* [INFORMATION SUPPLIED]
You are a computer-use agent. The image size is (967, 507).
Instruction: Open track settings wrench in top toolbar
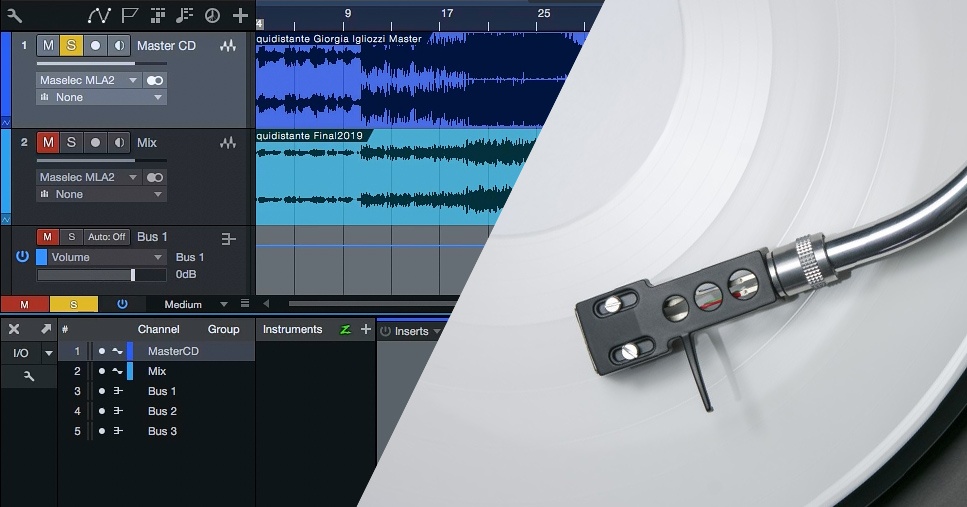click(14, 15)
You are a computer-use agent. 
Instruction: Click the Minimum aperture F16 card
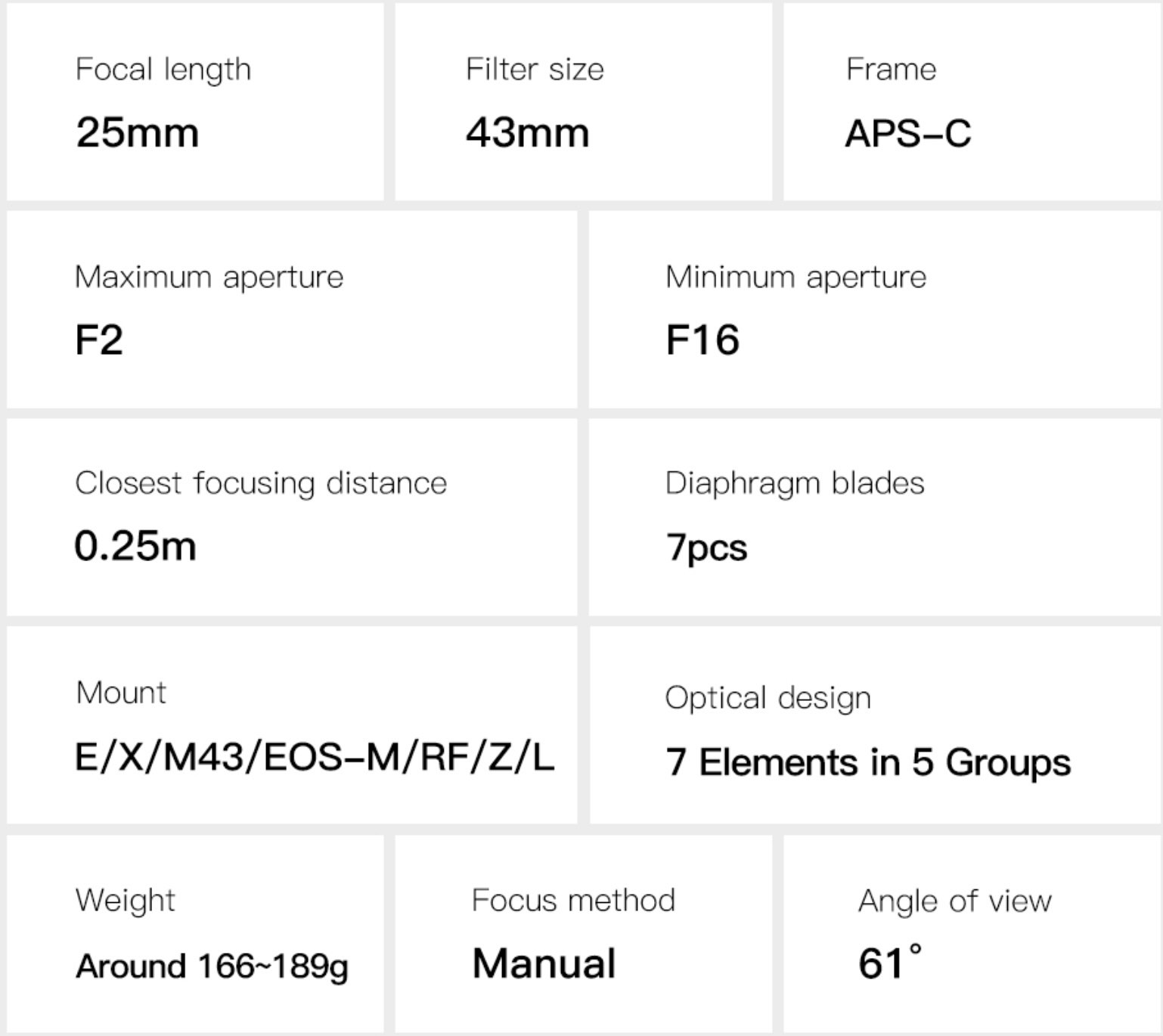(875, 309)
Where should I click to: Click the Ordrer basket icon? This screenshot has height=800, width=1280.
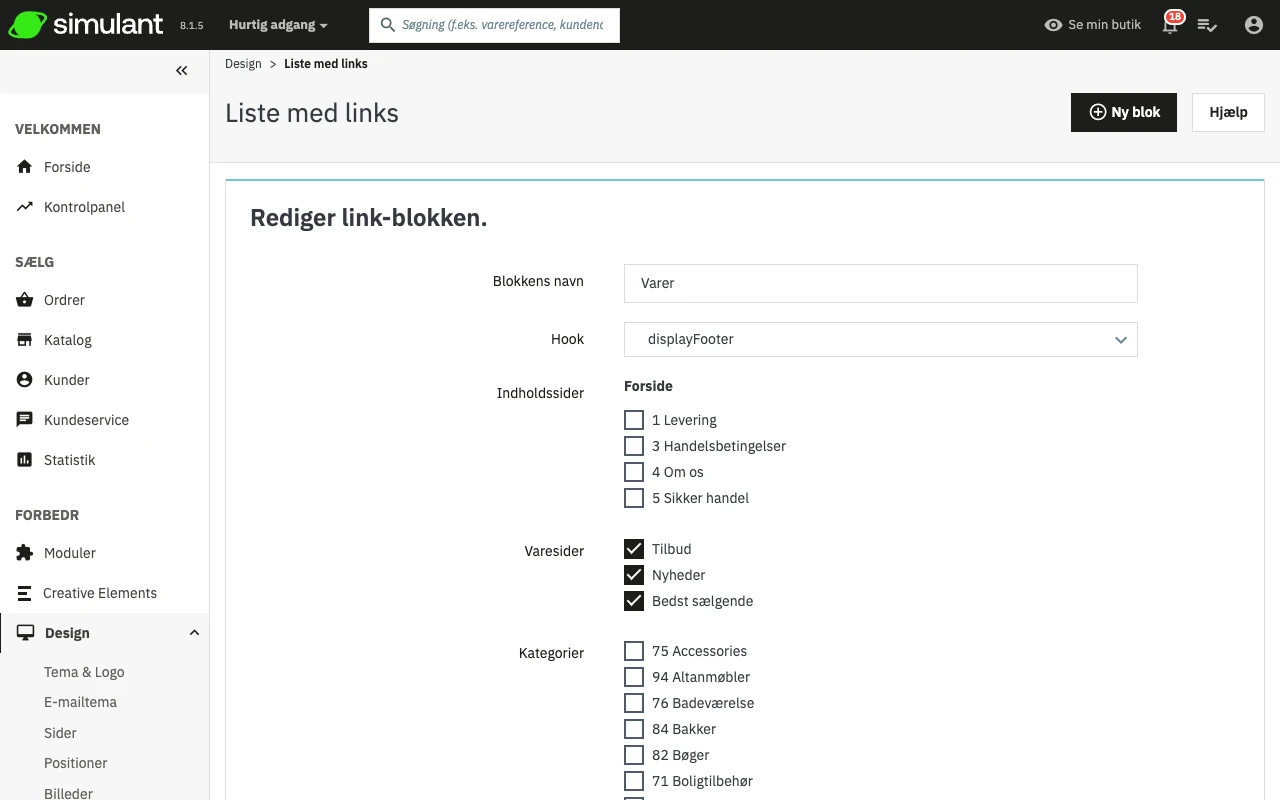(x=25, y=300)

* [EXERCISE DETAILS]
The whole listing above needs to be copied exactly; please keep the pictures out.

* [RESPONSE AREA]
You are a computer-use agent. The image size is (967, 507).
Instruction: Open track settings wrench in top toolbar
click(14, 15)
You are a computer-use agent. 
Instruction: Click the Minimum aperture F16 card
(875, 309)
Where should I click to: Click the Ordrer basket icon? This screenshot has height=800, width=1280.
(x=25, y=300)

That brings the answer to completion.